Wednesday, December 10, 2025

Warner Bros Discovery

Warner-Bros Discovery is one of the five big Hollywood Studios, has a wealth of classic films, and is the #3 streamer.  It's already as big as any such thing needs to be.  All the previous mergers and acquisitions which produced the present entity led to a decline in production and production quality.  And yet, the Board savors more.  Why?

It's already been at the point where it can collect ever greater monopoly rents.  The board is hoping to merge it to become an even bigger monopolist, which raises the present value of the current monopolies (if nothing else).

IOW, what they're selling is monopoly itself.

This should, of course, be illegal.

And then there's Netflix and Paramount, which ought to be forbidden from buying rival giant companies in the hopes of even greater monopoly than they already have.  Netflix is already the top streamer, who would be buying the #3, and then they'd own all the content other streamers rent from Warner-Bros Discovery.  Paramount would put half of Hollywood under one right-wing family.

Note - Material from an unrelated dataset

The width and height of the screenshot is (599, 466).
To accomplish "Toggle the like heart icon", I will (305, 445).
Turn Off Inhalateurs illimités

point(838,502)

For a long time, anti-trust enforcement relied on the bad doctrine that where greater size yielded greater efficiencies, it should be allowed.  We've seen that disproven time and again when resulting companies lose the qualities which originally made them special (like Boeing, who made the most reliable planes).  But restoring proper antitrust enforcement (in which the existing companies like Warner Bros Discover would already seem to be monopolies whose very size limited public choices--an inefficient outcome for consumers) would only be a small part of the de-financialization which needs to occur in the US economy.

Finance needs to be boring, and only then can everything else become exciting again.

https://www.thebignewsletter.com/p/netflix-is-trying-to-buy-warner-bros

Friday, December 5, 2025

AI is the digital asbestos we'll be digging out of our walls for decades

Cory Doctorow at his best, incredible, I couldn't have brought this all together in one essay said any better.

https://pluralistic.net/2025/12/05/pop-that-bubble/#u-washington

Cory dismisses all the garbage claims and worries, and gets to the heart of it all.  AI is intended to cost middle class thinking and creative jobs, like computer coding, that's why so much is being invested in it.  The plan is to lay lots of those people off,  Then what about them?

Well, if AI delivered what it promised, this might well make consumers happy.  Why pay those people if AI does the job better?  But it won't.  It will make things go bad quickly.

Unlike earlier technologies which empowered people, creating centaurs like a human driving a car with the car doing the muscle work, AI creates reverse-centaurs, where humans are reduced to the function of monitoring the AI that does the "original" thinking.

The problem here is that people don't monitor things very well.  They are much better wired for actually doing things, including the original thinking.  Monitoring AI's thinking, when AI is designed to always choose the next most probable choice which always looks fine on the face of things, is an impossible task for people to do.  Especially the less experienced and less well paid people corporations plan to hire after the mass AI layoffs.  The basic problem is well known already and called automation blindness.

So we'll be left with shitty everything, delivered to us by corporate monopolies that offered us no choice, with mass unemployment and underemployment like never before.  And no easy way back.

Producers AND Consumers must unite to fight this monster.

Maybe after the bubble is popped, some of the developments and capabilities will be useful in limited ways, Cory details this too, but nothing like the investment going into them.  It won't be as simple as the WorldCom bust, which actually left useful fiber in the ground still being used.

I'd encourage people to never abandon real thinking and skills.  I myself continue writing blogs and computer programs the old fashioned way.

Cory also expounds on something relevant to this blog.  Cory says he writes parables and not forecasts.  That's what I do also.  It's like, if we keep doing business as usual, the climate in 2100 will be devastating.  But I don't know if we'll continue to do 'business as usual' by then.  I hope we don't, and at some point people accept the correct ideas, I'm hoping to create some here, and steer away from the greater disaster.  Then suppose 2100 arrives and disaster doesn't happen because of great social changes were made, similar to those I've suggested, to prevent it.  It would seem by then that my prognostications while wrong were useful.  And that is the point.  Not to foresee the future but to help guide it, by helping to illuminate the entire view.